Texte fourni.
La Chambre a adopté une recommandation dans laquelle elle a demandé au gouvernement d’établir un plan global pour le développement agricole et le gouvernement a promis d’en tenir compte. Combien de fois ce scénario s’est répété place de l’Étoile et combien de fois assistera-t-on encore, sous la coupole du Parlement, à des débats portant sur l’importance de l’agriculture pour la stabilité sociale et l’équilibre économique et débouchant sur de sempiternelles propositions de solutions jamais retenues ? La réponse est la suivante : elle dépend d’une série de « si ». Il va falloir ainsi attendre pour voir si le gouvernement s’attaquera incessamment à ce dossier en Conseil des ministre, comme il a promis de le faire, et ensuite, si les décisions qu’il adoptera verront le jour, et encore s’il aura le temps de s’occuper du dossier de l’agriculture à l’heure où l’on parle de plus en plus d’un changement du gouvernement après le vote du budget de l’an prochain.
Durant la réunion parlementaire d’hier, il n’a été question que d’agriculture, la séance étant consacrée à trois interpellations portant sur ce dossier. L’une d’elles, présentée par M. Boutros Harb, remonte à 2001. C’est dire l’efficacité du contrôle exercé par la Chambre sur l’action de l’Exécutif, ce que M. Harb n’a pas d’ailleurs manqué de souligner en exposant le texte de son interpellation. Celle de M. Farid el-Khazen porte sur le même sujet alors que celle des députés de la Békaa se rapporte au rétablissement des subventions à la betterave sucrière.
Le problème qui se pose est résumé par M. Harb dont les idées principales sont repris ensuite par M. Khazen : l’État n’a jamais considéré l’agriculture comme un secteur ayant une fonction économique. « Le plus grave est que le gouvernement affirme être en voie de résoudre les problèmes qui se posent dans le pays, mais en réalité, il continue de négliger l’agriculture, estimant que le Liban est un petit pays, que le secteur agricole n’est pas rentable, que les crédits qui peuvent lui être consacrés seraient plus rentables s’ils sont transférés vers le secteur des services », dit-il.

Travail demandé.
a – Transcrivez sous forme de tableau Markdown les lignes des enregistrements situées entre celle qui contient « The height and width of the screenshot is (868, 1389). » et celle qui contient « click(x=28, y=742) », ces deux lignes comprises, sans les lignes vides. Le tableau aura deux colonnes, « N° » pour le numéro de rang et « Ligne » pour le contenu.
b – Rédigez la suite du texte sur le débat parlementaire consacré à l'agriculture, en partant de sa dernière phrase.

Données extraites.

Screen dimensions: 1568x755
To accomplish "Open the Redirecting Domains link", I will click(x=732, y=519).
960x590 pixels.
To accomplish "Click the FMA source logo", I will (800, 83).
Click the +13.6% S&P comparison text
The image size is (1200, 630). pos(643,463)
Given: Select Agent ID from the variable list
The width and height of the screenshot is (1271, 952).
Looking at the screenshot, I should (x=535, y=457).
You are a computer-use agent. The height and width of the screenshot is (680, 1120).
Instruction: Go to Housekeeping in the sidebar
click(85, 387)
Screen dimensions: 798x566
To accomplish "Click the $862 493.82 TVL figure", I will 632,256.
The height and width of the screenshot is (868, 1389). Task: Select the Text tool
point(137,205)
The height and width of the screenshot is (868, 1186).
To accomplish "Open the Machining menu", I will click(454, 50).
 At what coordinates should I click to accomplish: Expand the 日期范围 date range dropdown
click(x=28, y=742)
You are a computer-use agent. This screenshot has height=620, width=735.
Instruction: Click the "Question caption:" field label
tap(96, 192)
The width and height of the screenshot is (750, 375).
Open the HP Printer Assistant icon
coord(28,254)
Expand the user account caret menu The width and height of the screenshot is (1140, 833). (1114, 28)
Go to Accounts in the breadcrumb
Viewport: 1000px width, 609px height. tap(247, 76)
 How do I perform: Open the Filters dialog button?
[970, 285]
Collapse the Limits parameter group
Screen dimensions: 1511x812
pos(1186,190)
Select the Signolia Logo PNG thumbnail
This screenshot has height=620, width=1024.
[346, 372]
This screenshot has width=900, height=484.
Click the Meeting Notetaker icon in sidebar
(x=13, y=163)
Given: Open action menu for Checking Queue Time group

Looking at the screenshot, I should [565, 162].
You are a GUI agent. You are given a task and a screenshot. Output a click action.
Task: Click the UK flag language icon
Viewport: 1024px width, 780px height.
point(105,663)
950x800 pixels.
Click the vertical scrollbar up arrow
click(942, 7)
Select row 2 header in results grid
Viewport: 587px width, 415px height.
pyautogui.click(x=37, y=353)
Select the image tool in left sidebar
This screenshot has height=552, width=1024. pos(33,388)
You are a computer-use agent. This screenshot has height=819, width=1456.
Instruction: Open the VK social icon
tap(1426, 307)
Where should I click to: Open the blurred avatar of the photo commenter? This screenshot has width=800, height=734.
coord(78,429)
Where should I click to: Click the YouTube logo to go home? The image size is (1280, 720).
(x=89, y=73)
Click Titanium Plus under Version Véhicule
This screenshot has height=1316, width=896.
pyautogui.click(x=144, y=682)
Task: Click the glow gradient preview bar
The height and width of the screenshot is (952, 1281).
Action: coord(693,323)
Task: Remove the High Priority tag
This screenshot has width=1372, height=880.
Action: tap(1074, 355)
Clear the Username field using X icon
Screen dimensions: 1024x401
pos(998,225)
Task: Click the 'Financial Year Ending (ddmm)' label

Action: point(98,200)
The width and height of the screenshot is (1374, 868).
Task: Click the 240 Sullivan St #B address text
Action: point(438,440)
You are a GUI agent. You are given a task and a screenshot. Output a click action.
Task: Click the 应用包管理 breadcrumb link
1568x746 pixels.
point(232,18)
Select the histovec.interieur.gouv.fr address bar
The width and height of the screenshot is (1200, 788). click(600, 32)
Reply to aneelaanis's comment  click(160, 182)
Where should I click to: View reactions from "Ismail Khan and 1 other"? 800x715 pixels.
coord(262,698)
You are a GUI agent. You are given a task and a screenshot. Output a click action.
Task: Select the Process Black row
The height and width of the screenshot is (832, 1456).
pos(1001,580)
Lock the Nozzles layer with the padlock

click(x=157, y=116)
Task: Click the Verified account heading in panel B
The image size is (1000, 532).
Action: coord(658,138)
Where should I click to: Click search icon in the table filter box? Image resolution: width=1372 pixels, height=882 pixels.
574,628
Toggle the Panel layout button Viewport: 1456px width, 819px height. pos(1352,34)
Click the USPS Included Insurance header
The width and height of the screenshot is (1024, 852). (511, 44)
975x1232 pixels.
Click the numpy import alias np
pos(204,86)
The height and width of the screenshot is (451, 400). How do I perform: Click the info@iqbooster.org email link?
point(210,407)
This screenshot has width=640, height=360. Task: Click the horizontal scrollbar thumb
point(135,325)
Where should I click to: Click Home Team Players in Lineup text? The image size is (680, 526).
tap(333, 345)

Réponses aux exercices.
a –
| N° | Ligne |
|---|---|
| 1 | The height and width of the screenshot is (868, 1389). Task: Select the Text tool |
| 2 | point(137,205) |
| 3 | The height and width of the screenshot is (868, 1186). |
| 4 | To accomplish "Open the Machining menu", I will click(454, 50). |
| 5 |  At what coordinates should I click to accomplish: Expand the 日期范围 date range dropdown |
| 6 | click(x=28, y=742) |

b –
Comme plusieurs autres députés qui prendront la parole par la suite, M. Harb souligne que si l’agriculture pose aujourd’hui un problème à cause de toutes les difficultés auxquelles elle est confrontée, elle constituera à l’avenir un véritable danger pour la stabilité sociale et économique dans le pays au moment de l’ouverture du marché libanais, à partir du 1er janvier 2005, à tous les produits agricoles des pays arabes. « Nous nous dirigeons droit vers la catastrophe et le gouvernement brille par son absence, tout plongé qu’il est dans les tiraillements et les conflits », poursuit-il.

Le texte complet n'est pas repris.